Ma l'accusa non è contro la scienza, secondo Martelli e l'Isso, perché non è fondata sul non aver saputo prevedere un terremoto, cosa attualmente impossibile con una tale precisione, ma di aver agito con leggerezza, ignorando gli allarmi di una parte degli scienziati che non escludevano affatto la possibilità di una violenta scossa nella regione poi colpita.

"L’accusa è che, nonostante fosse noto che la pericolosità ed il rischio sismico all'Aquila erano alti, la Cgr giunse alla conclusione che un terremoto forte era “improbabile”, trascurando quanto era a sua conoscenza ed anche in netta contraddizione e con tradimento scientifico delle stesse conoscenze" spiegano gli esperti.

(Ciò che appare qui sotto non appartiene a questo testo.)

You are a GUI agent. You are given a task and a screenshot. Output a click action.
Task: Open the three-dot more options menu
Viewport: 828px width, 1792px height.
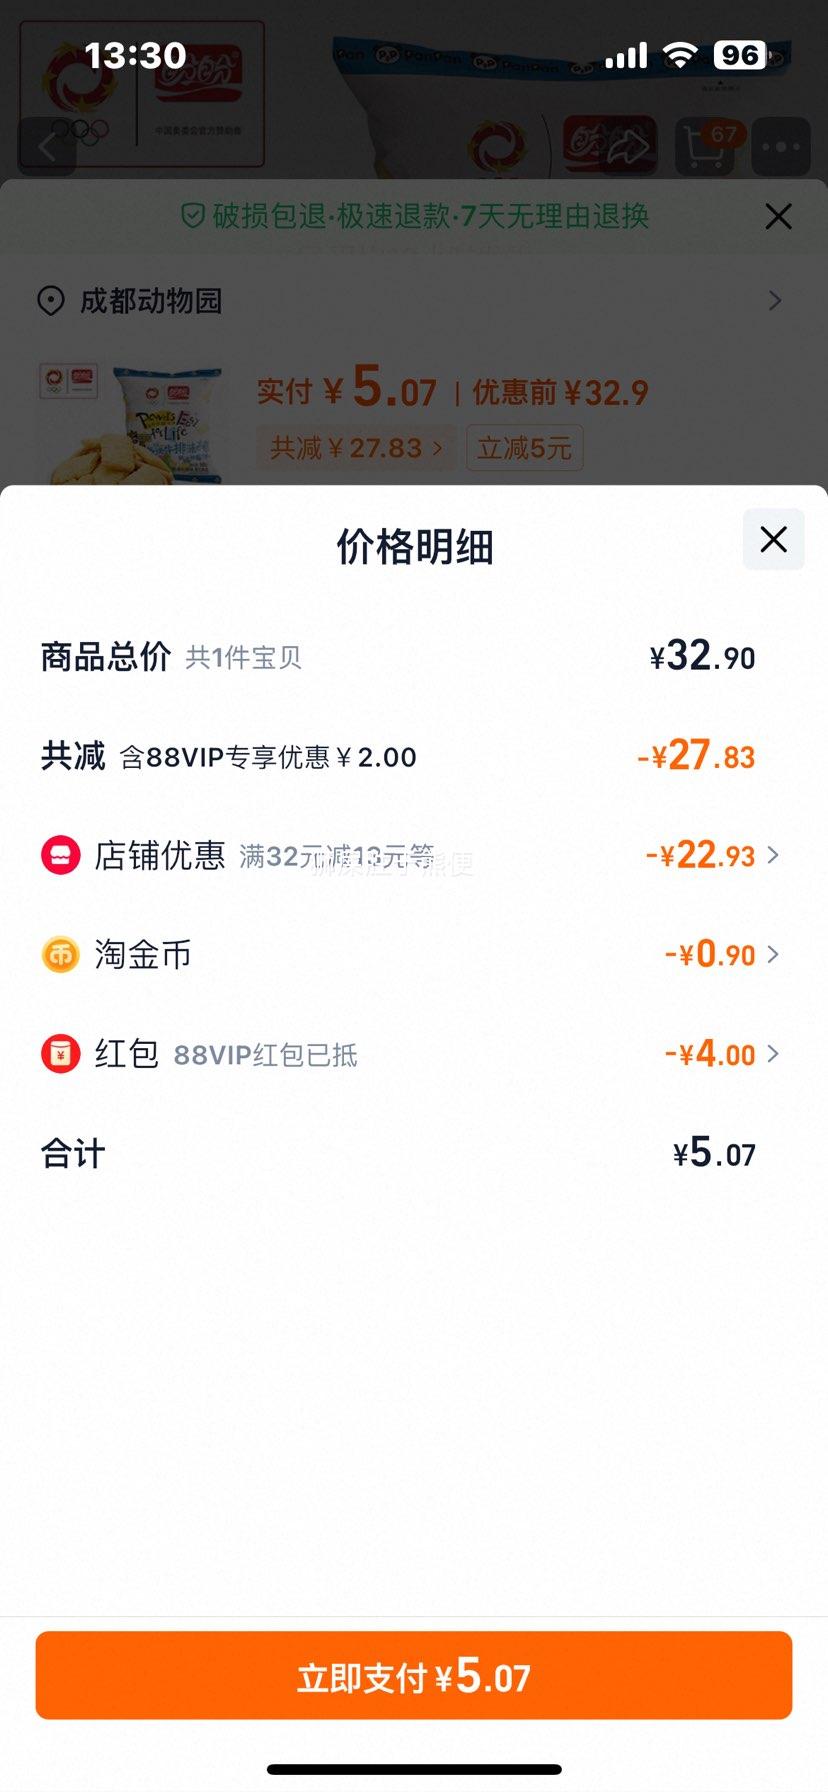[781, 147]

Le stime infatti esistevano, già dal 2000, e si basavano sulla metodologia Neo Deterministic Seismic Hazard Assessment (Ndsha), pubblicata su Advances in Geophysics ed elaborata dal team di Trieste e dal Sand group dell'Itcp diretto da Giuliano Panza. Pur non potendo dare alcuna certezza, la metodica fornisce, secondo gli studiosi, una valida indicazione sui rischi, che non può e non deve essere ignorata.

"Se, in occasione del terremoto dell’Aquila, si fosse fatto uso delle stime di pericolosità basate sul Ndsha (esistenti dal 2000) –hanno concluso infatti gli esperti- considerando la magnitudo dell'Mce (massimo terremoto credibile, che deve eguagliare o superare il massimo evento storico, N.d.R.)  per la sorgente dell’evento (alla luce delle conoscenze sulla geologia regionale, sulla sismicità storica e sull’analisi morfostrutturale), ciò avrebbe potuto contribuire in modo considerevole alla riduzione degli effetti del disastro".

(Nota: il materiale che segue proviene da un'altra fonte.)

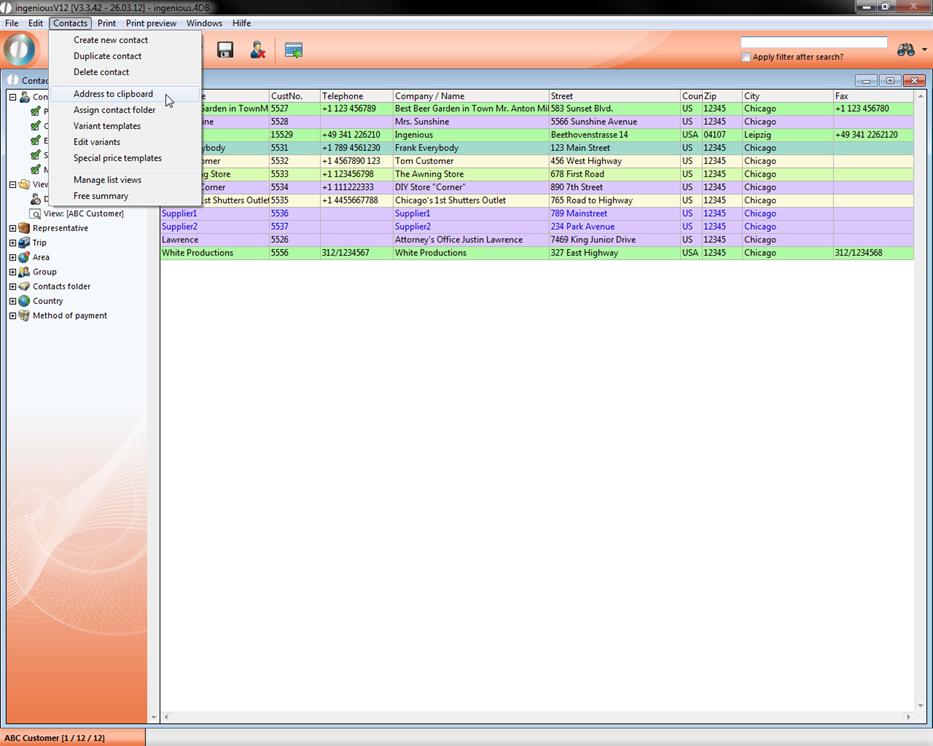Click the City column header
The height and width of the screenshot is (746, 933).
(752, 96)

Prevedere i terremoti con precisione resta dunque una chimera, ma la prevenzione basata su ragionevoli studi di rischio è doverosa, e assolutamente possibile. Come ha detto anche a noi di NextMe lo stesso Martelli, il 70-80 per cento dei nostri edifici non è in grado di reggere a sismi di intensità simile a quello che ha colpito L'Aquila, ma esistono diversi metodi di prevenzione, che possono essere messi in pratica "costruendo il nuovo come va costruito, ed intervenendo sull’esistente con i limiti che ci possono essere", ed eventualmente demolendo strutture antiche prive di valore storico-artistico.

D'altronde le centinaia di morti e gli ingenti danni nel capoluogo abruzzese si sono registrati per un terremoto di magnitudo 6.3, considerata da tutti gli esperti un'intensità "moderata". Che il livello di prevenzione sia invece basso sembra dunque evidente, al di là di ogni eventuale speculazione o strumentalizzazione.

A quanti altri processi per omicidio colposo e disastro colposo dovremo dunque assistere?